Digg kullanıcıları kararın sansür olarak yorumlayarak yazıyı yeniden gönderirler. Ama site kodu yeniden kaldırır. Ardından kullanıcıların arka arkaya gönderileri başlar. Her gönderi kısa süre içinde site tarafından silinir. Kullanıcılar kararlıdır. Bu kez içinde kodun geçtiği tüm yazılara yüksek puan vererek listeye taşımaya başlarler. Site yöneticileri büyük bir hızla tüm yazıları silmeyi denerler fakat okuyucuların hızına yetişmeleri mümkün değildir. Birkaç saat içinde sitenin ilk beş sayfasını kaplayan tüm yazılar kodu içermektedir. Site yöneticileri artık bir karar vermek zorundadır. Kullanıcılarının mı yoksa DVD şirketinin mi haklarını koruyacaklardır?

Digg ilerleyen saatlerde siteden yazılı bir açıklama yapar. Açıklamada sitenin kanunlara uymak zorunda olduğu ve herkesin de uyması gerektiği hatırlatılmaktadır. Fakat bu sağduyulu çağrıya da kulak asan olmaz. Site yöneticilerin yapacak tek şeyi vardır ve onu yaparlar. Sitenin fişi geceleyin çekilir.

Sessizlik… Fakat sessizlik uzun sürmez. Birkaç dakika sonra site açılır ve en tepede şöyle bir haber vardır.

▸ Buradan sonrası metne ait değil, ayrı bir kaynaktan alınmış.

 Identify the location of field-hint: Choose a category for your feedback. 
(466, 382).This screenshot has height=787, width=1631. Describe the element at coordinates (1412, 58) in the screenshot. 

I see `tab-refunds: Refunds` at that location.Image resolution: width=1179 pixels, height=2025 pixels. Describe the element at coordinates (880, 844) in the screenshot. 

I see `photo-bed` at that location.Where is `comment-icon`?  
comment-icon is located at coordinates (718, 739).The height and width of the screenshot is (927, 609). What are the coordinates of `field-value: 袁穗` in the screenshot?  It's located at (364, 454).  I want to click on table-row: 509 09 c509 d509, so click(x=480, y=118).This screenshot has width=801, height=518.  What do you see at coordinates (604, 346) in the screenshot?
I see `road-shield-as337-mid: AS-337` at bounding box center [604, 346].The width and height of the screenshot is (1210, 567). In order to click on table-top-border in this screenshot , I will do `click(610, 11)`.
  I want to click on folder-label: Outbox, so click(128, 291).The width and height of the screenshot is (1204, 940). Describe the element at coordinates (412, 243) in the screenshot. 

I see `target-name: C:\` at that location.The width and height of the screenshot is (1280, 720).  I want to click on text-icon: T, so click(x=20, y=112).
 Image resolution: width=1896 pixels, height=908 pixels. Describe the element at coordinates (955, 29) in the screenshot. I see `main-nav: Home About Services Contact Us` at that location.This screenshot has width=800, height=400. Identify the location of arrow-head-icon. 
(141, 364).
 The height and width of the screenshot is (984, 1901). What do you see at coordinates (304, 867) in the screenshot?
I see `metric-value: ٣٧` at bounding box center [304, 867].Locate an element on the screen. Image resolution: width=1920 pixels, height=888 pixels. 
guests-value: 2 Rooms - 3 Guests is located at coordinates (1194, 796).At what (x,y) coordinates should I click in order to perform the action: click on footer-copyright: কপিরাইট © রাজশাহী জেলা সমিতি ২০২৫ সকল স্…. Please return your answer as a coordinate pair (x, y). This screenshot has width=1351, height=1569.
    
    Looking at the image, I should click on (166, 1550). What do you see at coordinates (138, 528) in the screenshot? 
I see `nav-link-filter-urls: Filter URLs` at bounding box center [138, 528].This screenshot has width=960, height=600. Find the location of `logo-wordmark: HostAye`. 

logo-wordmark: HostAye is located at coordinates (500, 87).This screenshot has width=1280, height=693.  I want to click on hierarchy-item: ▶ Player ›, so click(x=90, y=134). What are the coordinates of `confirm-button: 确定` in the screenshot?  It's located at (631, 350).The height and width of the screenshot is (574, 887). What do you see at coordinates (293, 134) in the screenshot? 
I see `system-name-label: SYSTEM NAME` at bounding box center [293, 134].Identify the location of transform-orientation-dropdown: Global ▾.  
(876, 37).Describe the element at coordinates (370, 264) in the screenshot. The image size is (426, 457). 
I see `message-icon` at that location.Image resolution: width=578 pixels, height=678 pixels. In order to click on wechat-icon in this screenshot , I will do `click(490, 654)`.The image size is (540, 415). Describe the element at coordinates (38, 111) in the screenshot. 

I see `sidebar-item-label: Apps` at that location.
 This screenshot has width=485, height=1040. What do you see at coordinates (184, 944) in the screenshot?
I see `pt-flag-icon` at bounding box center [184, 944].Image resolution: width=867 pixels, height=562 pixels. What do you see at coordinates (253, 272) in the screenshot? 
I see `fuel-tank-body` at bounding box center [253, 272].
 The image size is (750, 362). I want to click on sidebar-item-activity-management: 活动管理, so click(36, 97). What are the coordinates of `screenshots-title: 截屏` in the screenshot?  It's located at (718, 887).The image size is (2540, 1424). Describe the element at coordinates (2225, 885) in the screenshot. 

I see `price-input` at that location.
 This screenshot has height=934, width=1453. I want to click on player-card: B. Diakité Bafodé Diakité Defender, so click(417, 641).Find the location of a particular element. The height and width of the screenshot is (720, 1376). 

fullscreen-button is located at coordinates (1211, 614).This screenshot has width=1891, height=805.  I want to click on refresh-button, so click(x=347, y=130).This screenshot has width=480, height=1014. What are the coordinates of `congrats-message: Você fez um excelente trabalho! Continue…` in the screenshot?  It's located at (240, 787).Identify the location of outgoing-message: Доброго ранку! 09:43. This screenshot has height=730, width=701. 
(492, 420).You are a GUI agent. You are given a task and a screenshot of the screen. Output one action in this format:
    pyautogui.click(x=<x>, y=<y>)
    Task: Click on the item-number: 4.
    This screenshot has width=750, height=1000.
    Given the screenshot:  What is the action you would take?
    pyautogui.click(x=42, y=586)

Haberi yazan site yöneticileridir: “Buna ne dersiniz? 09-f9-11-02-9d-74-e3-5b-d8-41-56-c5-63-56-88-c0. Digg’in büyük bir şirket önünde eğilmesi yerine savaşarak yok olmasını tercih ediyorsunuz. Sizinleyiz. Eğer kaybedersek sonuçlarına beraber katlanırız...”

Site yöneticileri kuralları çiğnemiş ve kullanıcıların tarafında yer almışlardır. 2007 yılı Mart ayında yaşanan bu olayda kazanan kullanıcılar olmuş ama site de varlığını sürdürmeyi başarmıştır.

Yunan halkının sesi seçimlere kadar dinlenmemişti. Seçimlerde gelen beklenmeyen sonuç ise ekonomiyi yöneten politiklerin halkı dikkate alması gerektiğini söyleyen bir uyarıydı. Şimdi ise bu sesin önümüzdeki seçimlerde ne diyeceği merak ediliyor. Bakalım digg kullanıcıları mı (Yunan halkı) yoksa DVD şirketi mi (ekonomi-politikler) kazanacak?

1 yorum:

Unknown dedi ki...

Hak etmediği hayatı yaşayan beleşçi yunanın nesi dinlenecekmiş.Kendi düşen ağlamaz.Birde beleşçileri kurtarmaya çalışıyorlar.Biz olsak kırk dereden su getirtirlerdi.